A similar, but more pronounced palatal keratosis occurs with reverse smoking. This is where the lit end of the cigar or cigarette is held in the mouth, another form of smoking associated with high levels of heat in the mouth. This form of the condition is sometimes termed "reverse smoker's keratosis", and is a premalignant lesion. That is, the condition is associated with an increased risk of malignant transformation to oral squamous cell carcinoma (a type of oral cancer). Some sources do not distinguish between reverse smoker's keratosis and smoker's palate that is caused by heat. As such, these sources tend to state that stomatitis nicotina is a premalignant condition. Some reports show that there is an increased risk of tonsillar cancer, lung cancer and tumors of the posterior oral cavity in people who develop stomatitis nicotina.

==Diagnosis==
The diagnosis is normally made based upon the clinical appearance and history. Tissue biopsy is not usually indicated unless there are areas of ulceration or localized erythroplakia (red patches). The differential diagnosis is with other causes of white lesions (see leukoplakia for a more complete discussion). Specific conditions which can produce a similar appearance include Darier's disease, discoid lupus erythematosus, oral candidiasis, and oral lichen planus.

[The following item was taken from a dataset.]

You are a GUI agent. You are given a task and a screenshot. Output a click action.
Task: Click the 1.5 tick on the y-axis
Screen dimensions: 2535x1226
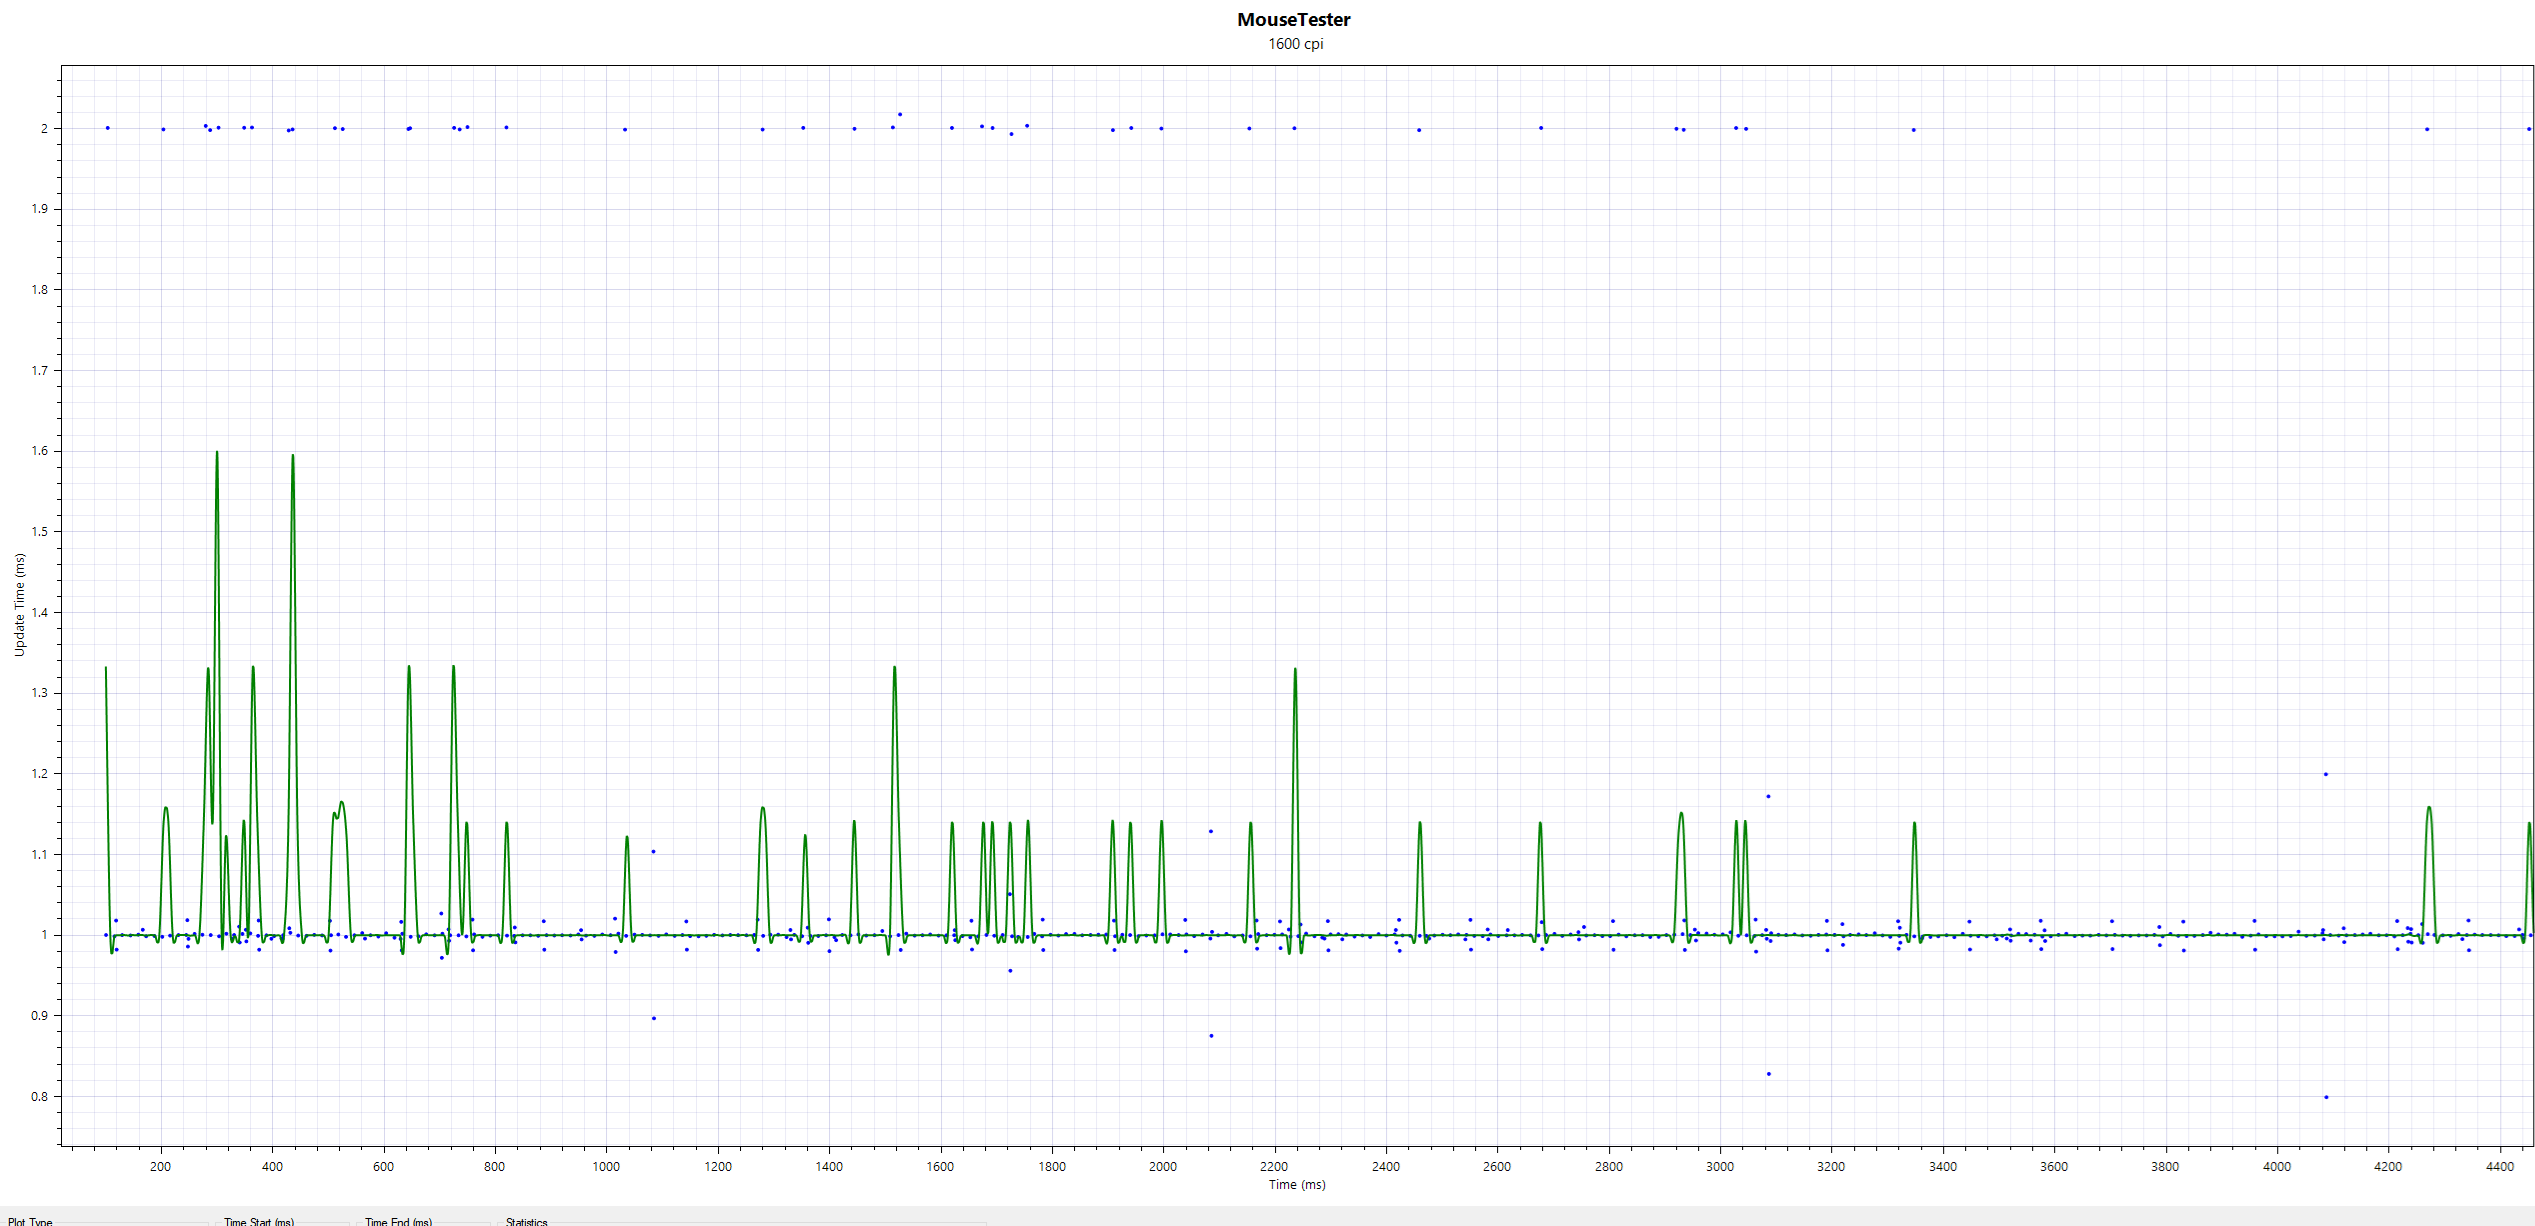coord(40,531)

If a biopsy is taken, the histopathologic appearance is one of hyperkeratosis and acanthosis. There may be squamous metaplasia of excretory ducts, which results in the visible papules if the ducts become hyperplastic. Neutrophils may fill some ducts. It is characterized as a "fissured" or "dried mud" appearance from excess keratin production by cells. Dysplasia is rarely seen.

==Treatment==
When the appearance is caused by heat, the lesion is usually completely reversible within a few weeks if the smoking habit is stopped. This is the case even if the condition has been present for decades. Without stopping smoking, spontaneous remission of the lesion is unlikely. If the lesion persists despite stopping smoking, this is usually then considered to be a true leukoplakia rather than a reactionary keratitis, and may trigger the decision to carry out a biopsy to confirm the diagnosis. Since this condition almost always develops in the setting of long term heavy smoking, it usually indicates the need for regular observation for cancers associated with smoking, e.g. lung cancer.

==Epidemiology==
The condition is uncommon. It occurs usually in elderly males who have a history of heavy pipe smoking, but it also can occur in cigar or cigarette smokers. The condition was once common, but has become more rare as habits such as pipe and cigar smoking have decreased in popularity.